The dollar/euro PPP for tradables in 2002 is estimated at 0.93, hence the exchange rate (0.94) differed very little from PPP; in 2004, however, the dollar/euro exchange rate (1.24) was by roughly 25 percent overvalued relative to PPP for tradables (0.98). Deviations of the exchange rate from PPP for tradables are smaller than deviations from PPP for GDP; hence, the law of one price holds comparatively better for internationally traded goods and services than for non-tradables. There exists a strong inverse relationship between the price level of tradables relative to GDP and real GDP per head: The more advanced an economy is the cheaper are tradables relative to non-traded services (Balassa-Samuelson effect). The structure of relative prices of tradables is more similar across countries as compared to the price structure of all goods and services.

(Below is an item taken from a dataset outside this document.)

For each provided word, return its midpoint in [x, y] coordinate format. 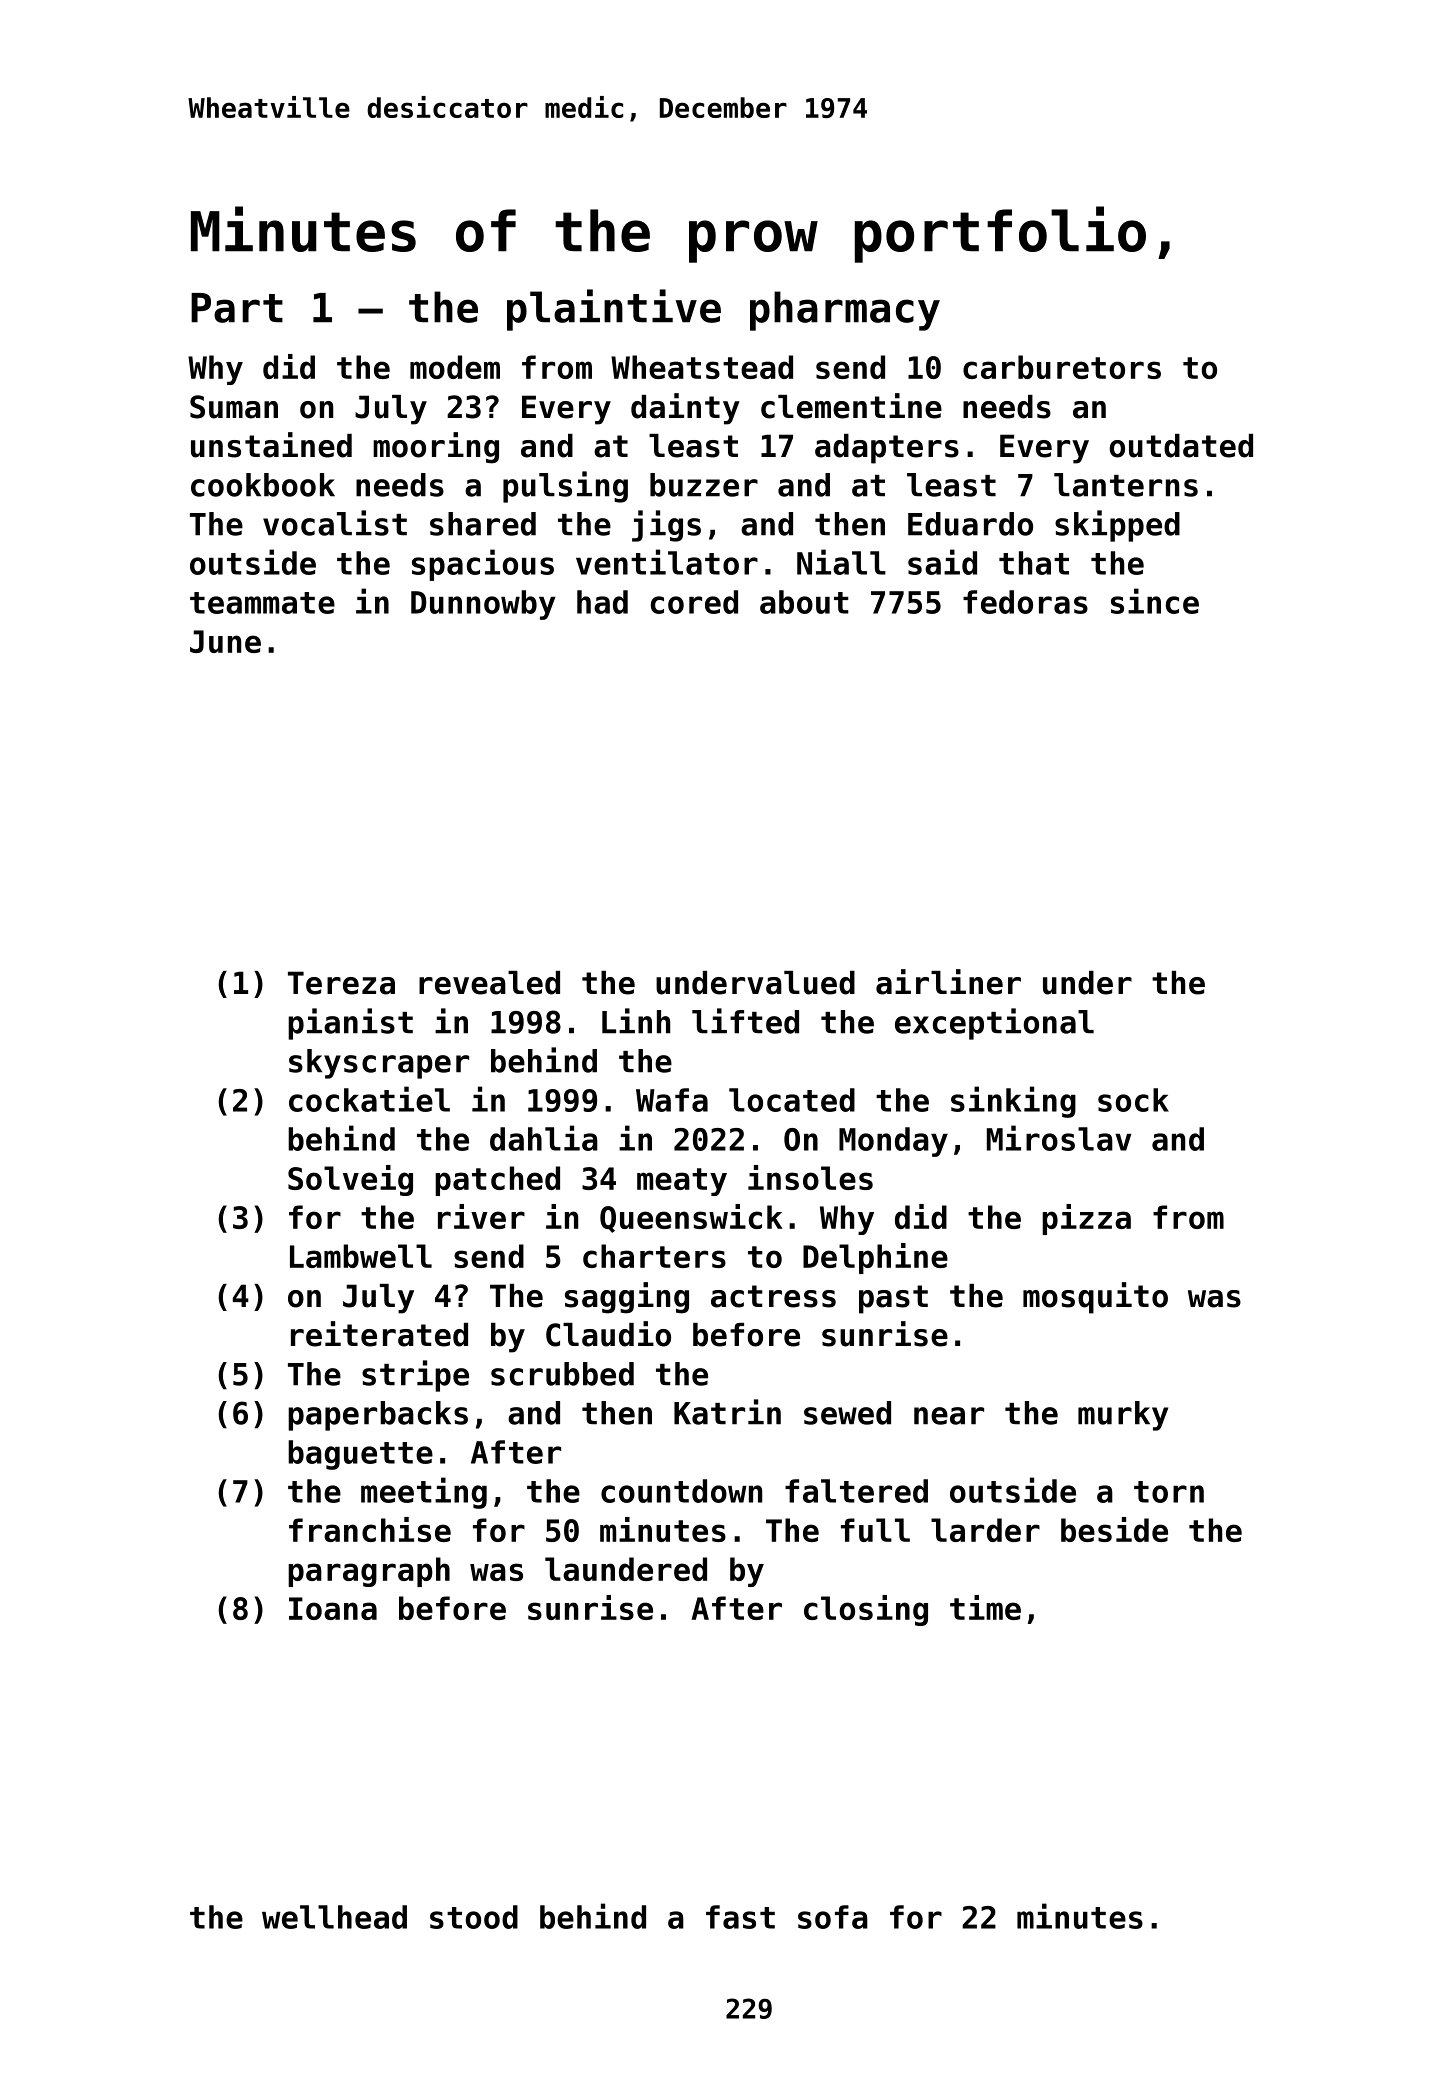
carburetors [1062, 367]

The long-run mean of the nominal exchange rate deviates much less from the mean of PPP for tradables as compared to PPP for GDP. The relationship between relative export price levels based on tradables PPPs and export market shares is clearly inverse for most countries, e.g., if exports of the Euro area become 10 percent more expensive relative to US exports, then 1.54 percentage points of export market shares are expected to shift from the Euro area to the USA.